Para alcanzar tal paraíso es preciso que los Estados de la CE intervengan lo menos posible en la economía y cumplan religiosamente el siguiente decálogo:
1. Renunciar a la percepción de derechos de aduanas y "exacciones de efecto equivalente" sobre el comercio intracomunitario (artículos 12 al 17 del Tratado).
2. No imponer restricciones cuantitativas ni "medidas de efecto equivalente" sobre dichas transacciones (artículos 30 a 36).
3. Reformar los "monopolios nacionales de carácter comercial" a fin de evitar discriminaciones entre los operadores comunitarios (artículo 37).
4. Permitir a las personas fisicas y jurídicas de la CE -asalariados, profesionales y sociedades-que trabajen, se establezcan o presten servicios en su territorio sin sufrir discriminaciones de ninguna clase (artículos 48 a 66).
5. Abolir las restricciones a los movimientos de capitales intracomunitarios en la medida necesaria para la realización del MC (artículos 67 a 73).
6. Obligar a sus empresas públicas a cumplir estrictamente las normas del Tratado, y en particular aquellas que regulan la libre competencia (artículo 90).
7. Suprimir las prácticas de dumping en la CE (artículo 91).
8. Controlar las subvenciones estatales (artículos 92 a 94).
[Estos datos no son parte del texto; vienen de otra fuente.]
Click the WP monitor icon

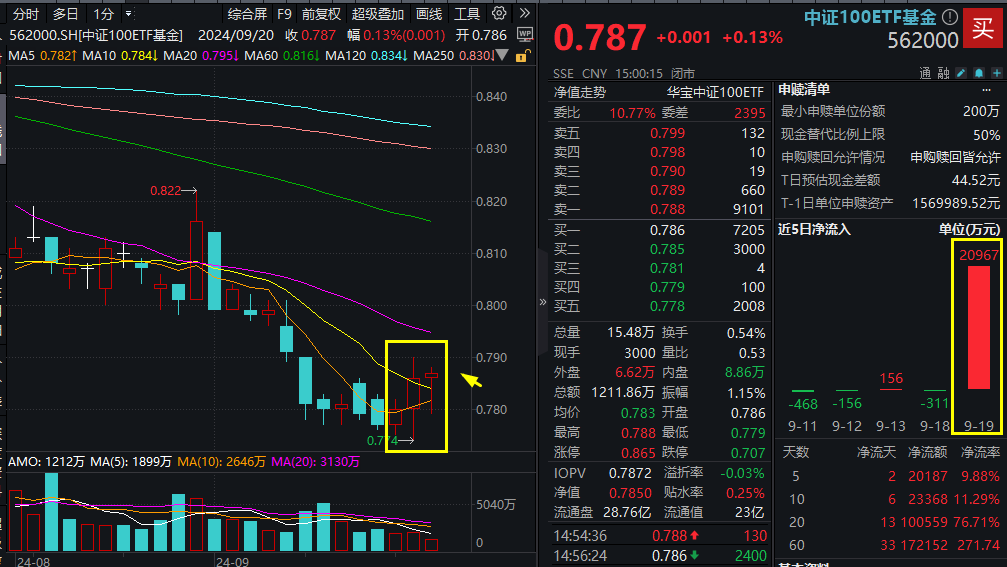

9. Prescindir de "imposiciones fiscales internas" de carácter discriminatorio sobre los productos comunitarios (artículos 95 a 99).
10. "Armonizar" las divergencias entre los sistemas legislativos nacionales que afecten al establecimiento o buen funcionamiento del MC (artículos 100 a 102).
Parafraseando las categóricas máximas de nuestro empolvado catecismo, quizá sea posible resumir esta nueva euro-leología que el Estado español debe profesar en dos grandes mandamientos: reverenciar el Tratado de Roma y las instituciones de la CE sobre todas las cosas (artículo 5), y tratar al prójimo -los demás Estados de la CE y sus nacionales- como a sí mismo (artículo 7).